Fuite du cerveauPour ceux qui en doutaient encore, la vieillesse est un naufrage.

Je l’expérimente d’ailleurs chaque jour un peu plus, entre ma mémoire à logique de plus en plus floue, mon manque d’humour qui devient endémique et une certaine aigreur à contempler la face hideuse de ce qui s’annonce devenir le monde dans lequel ma fille devra tracer sa route.

Quoi qu’il en soit, mon pouvoir de nuisance est suffisamment restreint pour que cela ne provoque pas une empreinte-connerie trop étendue sur cette trop petite planète.

Hélas, certains n’ont pas l’air de partager cette belle lucidité qui se bonifie avec le temps et continuent de polluer le crachoir de l’importance dérisoire de ce qu’ils imaginent être de grandes pensées.

Prenons Jacques Attali, l’oreiller des présidents et l’oreillette de la décadence que l’on fait mine de dénoncer tout en en faisant son fonds de commerce.

De ce qui suit, il n’existe aucune statistique fiable, et on ne peut le comprendre que par ce qu’on entend, partout, où qu’on soit et à qui qu’on parle.La France peut encore croire qu’elle est un formidable lieu d’attraction pour le monde ; elle attire en effet le plus grand nombre de touristes ; et toute l’industrie mondiale du cinéma est à Cannes cette semaine.

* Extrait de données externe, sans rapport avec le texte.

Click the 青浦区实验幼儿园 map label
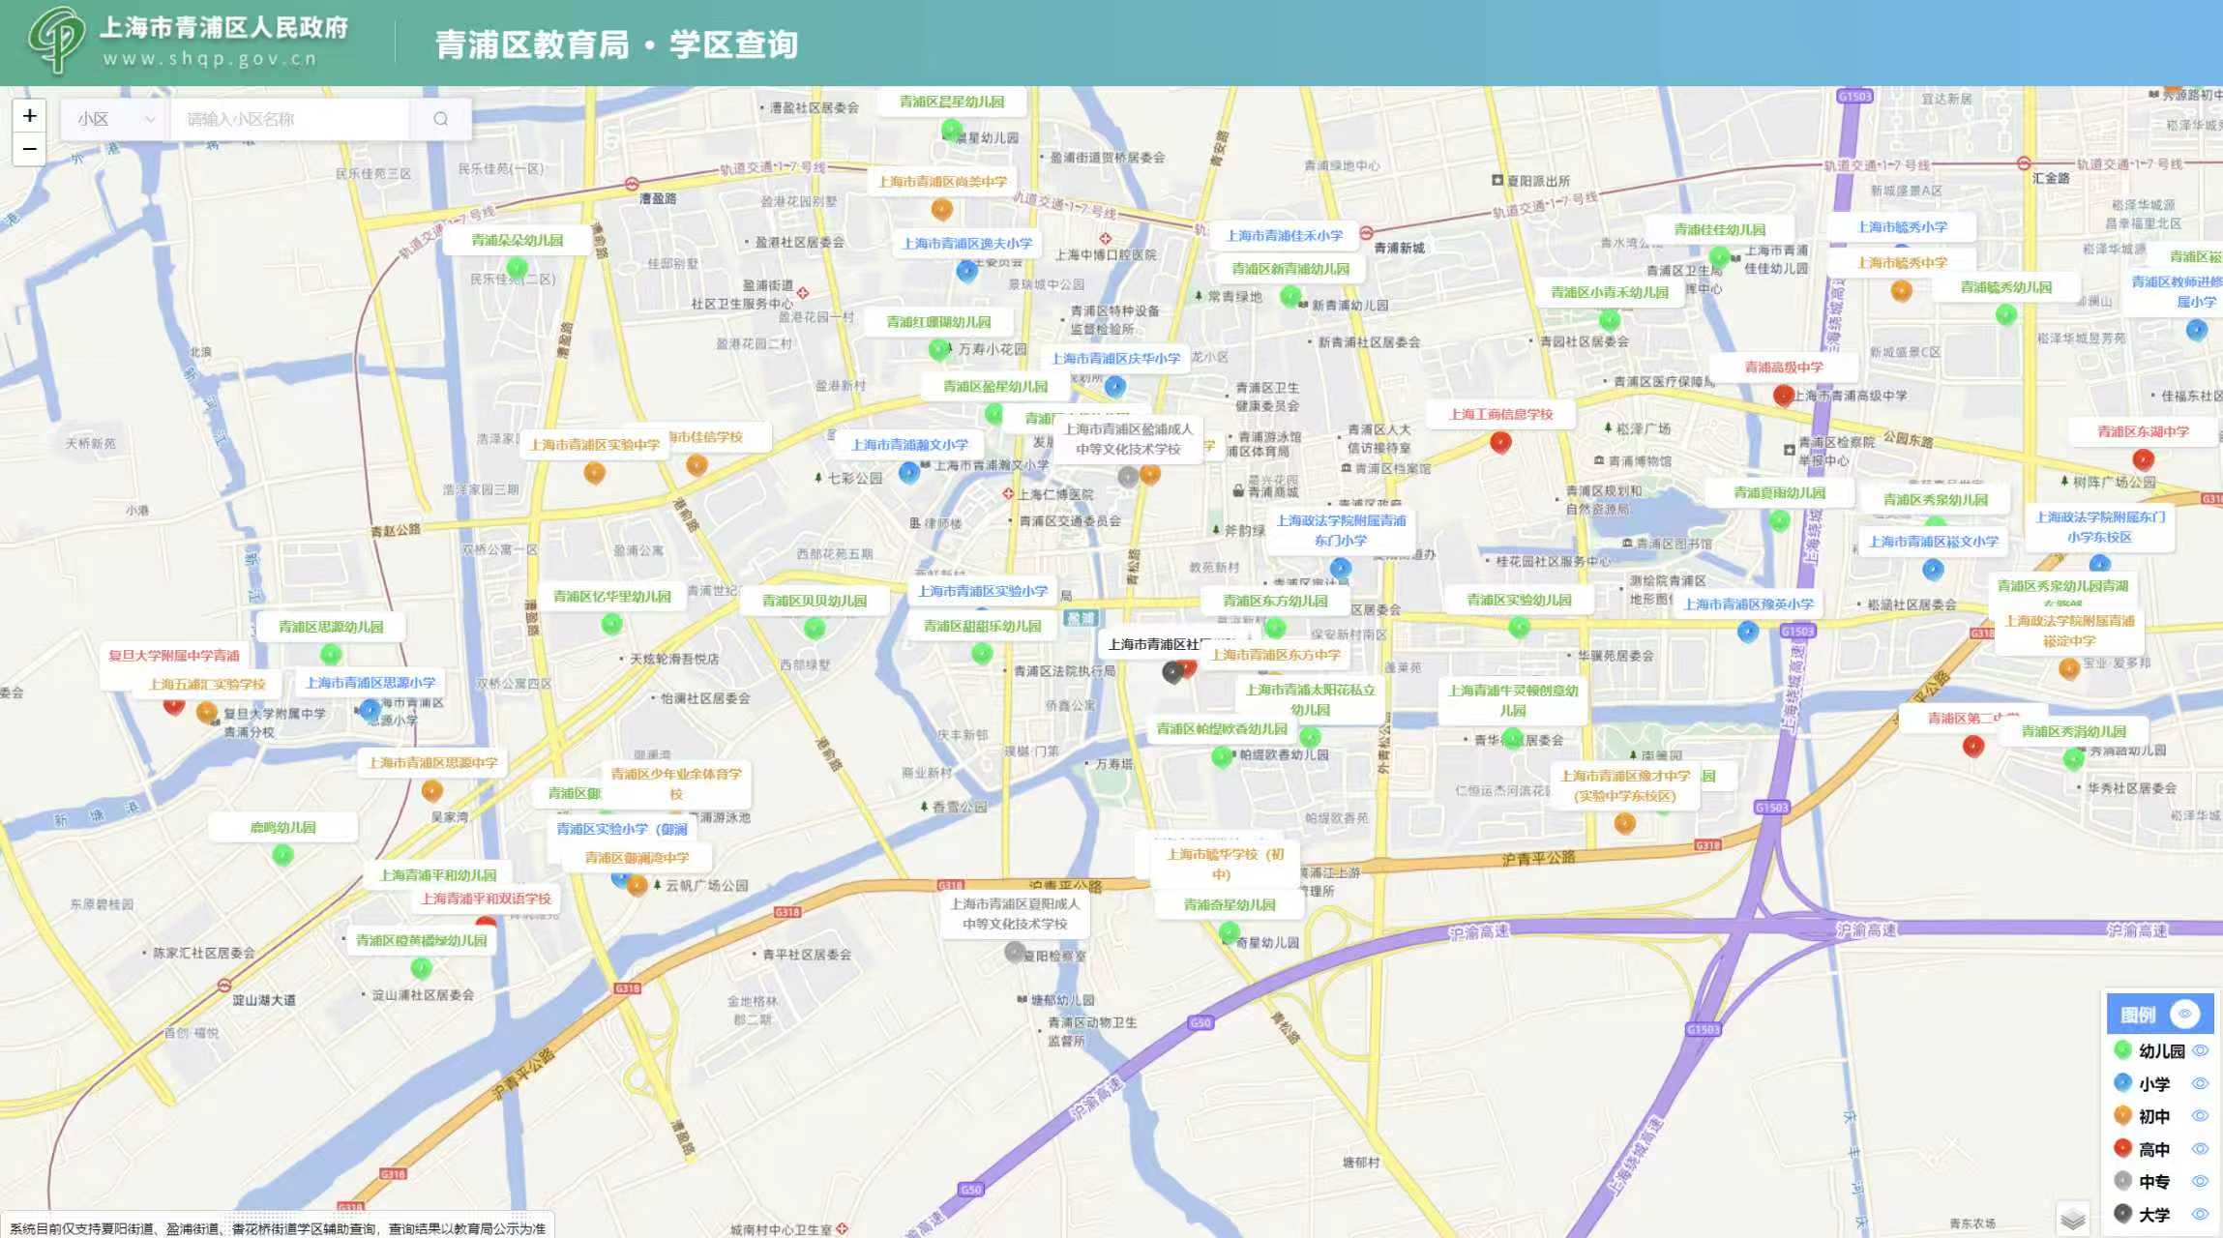Image resolution: width=2223 pixels, height=1238 pixels. pos(1519,600)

Mais ces gens-là ne font que passer, dans le plus beau pays du monde. La réalité est tout autre ; la France se vide.

Source : La France se vide, qui s’en occupe ? – Jacques Attali

Tout de suite, Jacques-a-dit donne le ton : je vais te raconter de la vérité vraie et même qu’elle est tellement vraie, ma vérité, que tu ne trouveras nulle part le moindre élément tangible pour l’étayer ou la réfuter. Ce qui est fort commode quand on pérore de son clavier et que l’on aime prêcher du haut de ses certitudes sans avoir manifestement de quoi défendre ses admonestations.

Et c’est la vérité vraie, parce que c’est ce qui se passe partout où Jacques Attali pose ses petits yeux hypermétropes et tend son gros sonotone. En gros, cela confirme assez scientifiquement ce que tu pensais depuis longtemps, à savoir que Jacques Attali vit essentiellement dans son microcosme du centre du monde de la capitale de la France et qu’il est entouré de tas de riches hypocondriaques qui chouinent en permanence contre les gros impôts pas beaux et qui incitent leur progéniture au CV surgonflé par les trajectoires méritocratiques de la France qui connait et verrouille les filières éducatives d’exceptions payées à prix d’or par l’ensemble des gueux (mais pas des parents, qui, comme nous l’avons déjà noté, refuse de mettre au pot commun pourtant si généreux avec eux!) à se tirer de ce pays de merde (sic).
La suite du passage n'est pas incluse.